Hayat boyu çeşitli durumlarda, olaylarda yol alırken önümüze ne çok seçenek çıkar. Kararlarımız kişiseldir. Ama çevremizde bu kararı etkileyen pek çok insan, pek çok farklı durum olabilir. Kararlarımızda bazen yıllar ötesinden bilinçaltı birikimlerimiz etkilidir. Bazen zevklerimiz, sevdiklerimiz, alışkanlıklarımız, yılların getirisi-götürüsü, çocukluk-gençlik hayallerimiz, hayal kırıklıklarımız... Hepsi tercihlerimizi şekillendiren etkenler... Hayatımızda karar vermemiz gereken, seçim yapmamız istenen ne çok şey var.

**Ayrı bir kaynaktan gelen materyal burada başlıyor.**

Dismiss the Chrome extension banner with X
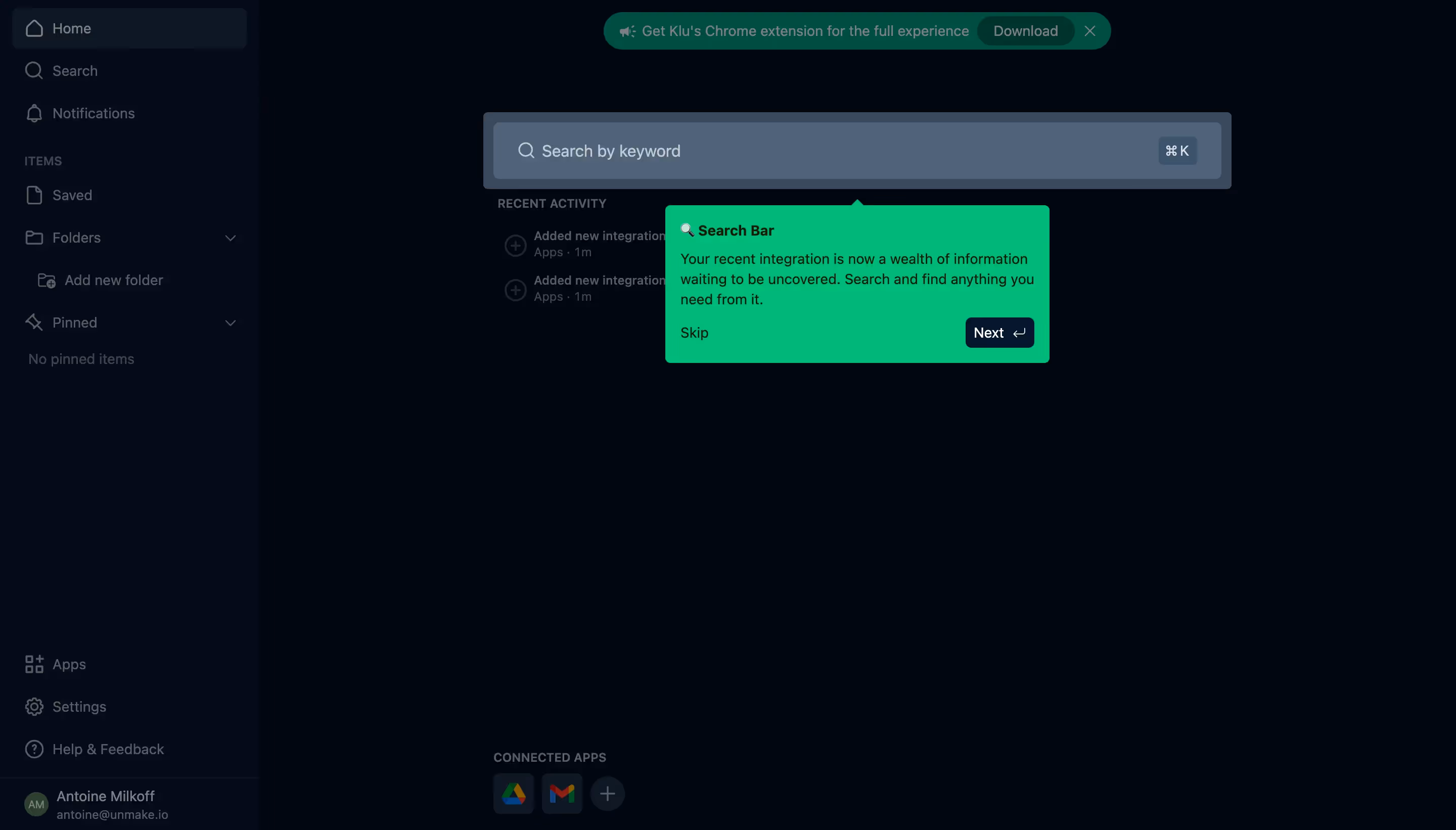pos(1089,31)
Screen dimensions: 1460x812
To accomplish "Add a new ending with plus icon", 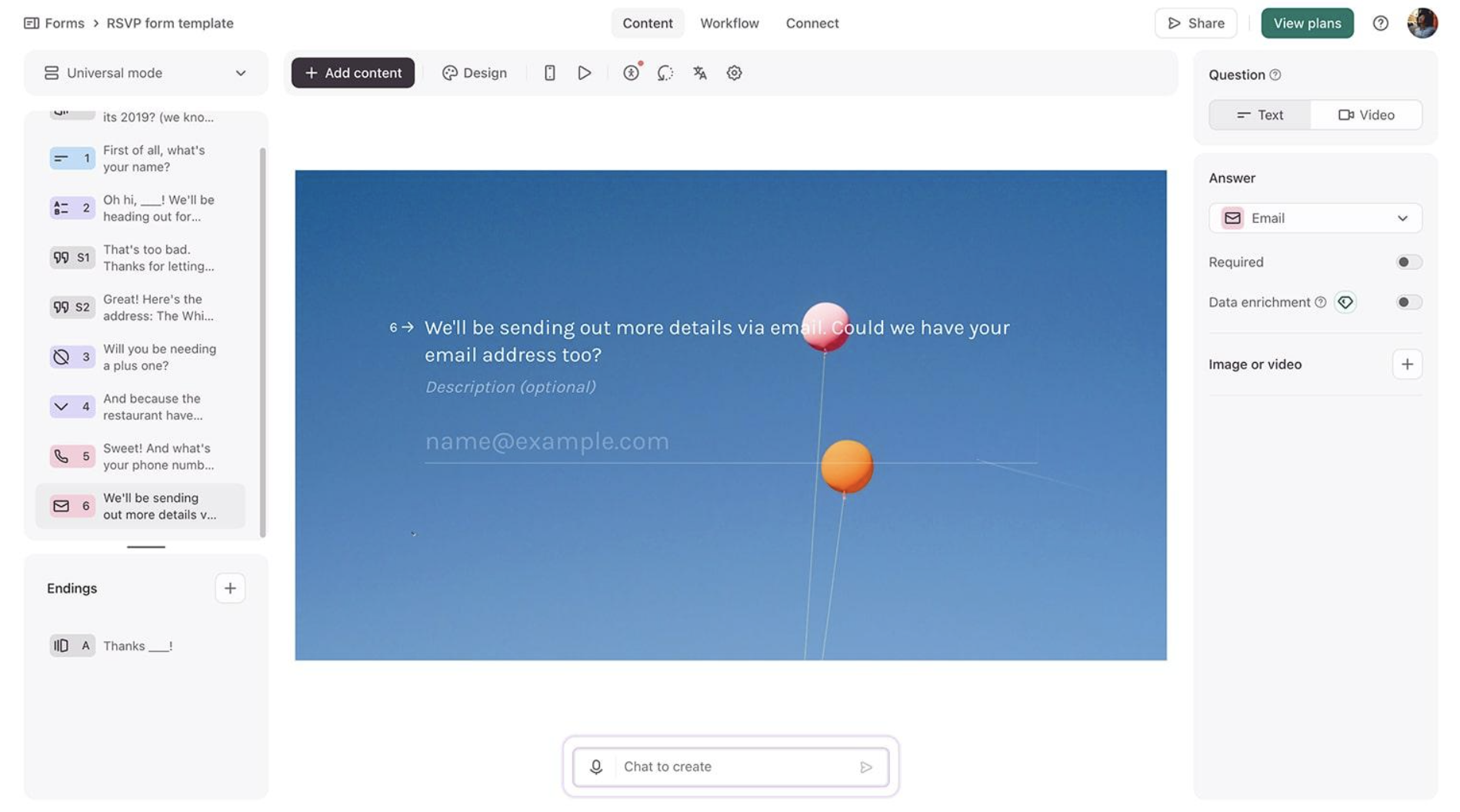I will [x=229, y=588].
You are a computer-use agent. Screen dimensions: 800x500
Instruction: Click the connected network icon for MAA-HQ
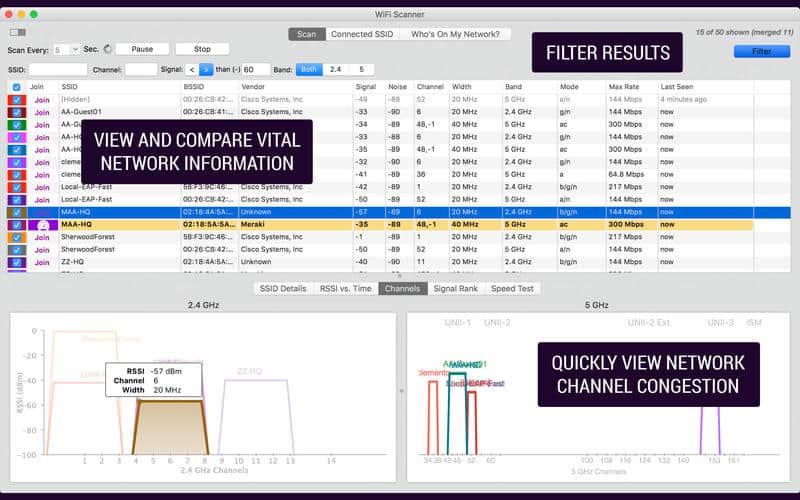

Pek çok konuda tercih yaparken ölçümüz ne, neye göre tercih yapıyoruz diye düşündüğümüzde;İnsanız, hiçbirimiz bir diğerine tıpatıp benzemiyoruz. Yaş, cinsiyet, öğrenim durumu, sosyal çevre, ekonomik durum, hepsi tercihlerimizi etkiliyor. Bazen çeşitli baskılar nedeniyle sağlıklı tercih yapamayan veya kendi kişisel tercihinden haberdar olamayan bireylerimiz de var. Doğru kararlar insanı mutlu ederken, yanlış kararlar da mutsuz edebiliyor. İş seçimi, eş seçimi, okul seçimi, meslek seçimi, bir insanın hayatının yönünü değiştirebiliyor. Ev seçimi, giysi seçimi, renk seçimi, yemek seçimi gibi daha küçük kararlar zaman zaman değişebiliyor.
Toplumda pek çok farklı konuda, farklı kişilik yapısındaki insanlarda çok farklı tercihler sergilenmesi de doğal: Kimisi bir otoriteye karşı doğru bildiğini uygun biçimde savunur. Ama kimisi de hep "evet efendim" der. İçinden isyan etse bile susar. Çıkar ilişkileri cevap vermesine engeldir. Kimisi çok kişiyle arkadaş olup, samimi olmayı tercih eder. Bazıları da daha az ama güvenilir dostu olsun ister. Kimisi dostlarını tercih ederken sır tutmasına özen gösterir.Dürüst olması, yalan söylememesi önemlidir. Kimisi de özellikle dedikodu yapacak bir arkadaş arar.Uzun zamanlı düşünmez, günü değerlendirir.Bir insanı tanımak, büyük ölçüde onun tercihlerini, seçimlerini bilmekle de ilgili olabilir. Örneğin renk tercihleri de kişiliğin bir göstergesi olabilir; pastel renkler veya parlak renkler... Mavi ya da kırmızı, turuncu veya yeşil, beyaz ya da sarı...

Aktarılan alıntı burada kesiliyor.